The corresponding fact also true if the matrix is column-wise strictly diagonally dominant: that property is also preserved at each stage in naive Guassian elimination.

Thus in each case the diagonal elements — the elements divided by in both row reduction and backward substitution — are in some sense safely away from zero. We will have more to say about this in the sections on Partial Pivoting and Solving Ax = b with LU factorization

For a column-wise SDD matrix, more is true: at stage \(k\), the diagonal dominance says that the pivot elemet on the diagonal, \(a_{k,k}^{(k-1)}\), is larger (in magnitude) than any of the elements \(a_{i,k}^{(k-1)}\) below it, so the multipliers \(l_{i,k}\) have

\[|l_{i,k}| = |a_{i,k}^{(k-1)}/a_{k,k}^{(k-1)}| < 1.\]

As we will see when we look at the effects of rounding error in Machine Numbers, Rounding Error and Error Propagation and Error bounds for linear algebra, condition numbers, matrix norms, etc., keeping intermediate value small is generally good for accuracy, so this is a nice feature.

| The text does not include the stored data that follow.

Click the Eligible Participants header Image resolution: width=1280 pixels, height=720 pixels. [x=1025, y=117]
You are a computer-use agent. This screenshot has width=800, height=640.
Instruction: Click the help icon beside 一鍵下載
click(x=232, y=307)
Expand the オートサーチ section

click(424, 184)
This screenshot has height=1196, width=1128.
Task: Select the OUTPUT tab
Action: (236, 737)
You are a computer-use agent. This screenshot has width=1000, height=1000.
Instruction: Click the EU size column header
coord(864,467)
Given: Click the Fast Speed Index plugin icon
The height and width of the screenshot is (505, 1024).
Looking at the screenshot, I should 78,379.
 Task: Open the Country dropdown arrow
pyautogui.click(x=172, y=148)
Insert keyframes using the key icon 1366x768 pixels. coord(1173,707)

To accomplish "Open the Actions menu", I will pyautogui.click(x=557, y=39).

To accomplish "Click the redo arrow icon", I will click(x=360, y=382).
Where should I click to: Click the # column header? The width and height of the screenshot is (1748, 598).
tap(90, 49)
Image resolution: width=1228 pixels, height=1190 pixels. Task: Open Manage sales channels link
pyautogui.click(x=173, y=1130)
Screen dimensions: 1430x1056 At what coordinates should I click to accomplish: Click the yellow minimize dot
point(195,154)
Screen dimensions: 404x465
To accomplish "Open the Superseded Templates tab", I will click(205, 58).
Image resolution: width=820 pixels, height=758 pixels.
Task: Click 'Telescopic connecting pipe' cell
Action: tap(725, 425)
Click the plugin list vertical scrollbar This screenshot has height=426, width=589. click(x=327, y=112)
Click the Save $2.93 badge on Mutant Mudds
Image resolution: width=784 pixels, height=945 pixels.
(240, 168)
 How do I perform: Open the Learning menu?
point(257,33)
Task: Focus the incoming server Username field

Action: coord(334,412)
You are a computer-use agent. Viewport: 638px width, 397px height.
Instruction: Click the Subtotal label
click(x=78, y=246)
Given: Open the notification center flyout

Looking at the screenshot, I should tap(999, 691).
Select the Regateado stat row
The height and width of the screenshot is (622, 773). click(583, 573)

Remark 3.11 (Positive definite matrices)

Another class of matrices for which naive Gaussian elimination works well is positive definite matrices which arise in any important situations; that property is in some sense more natural than diagonal dominance. However that topic will be left for later.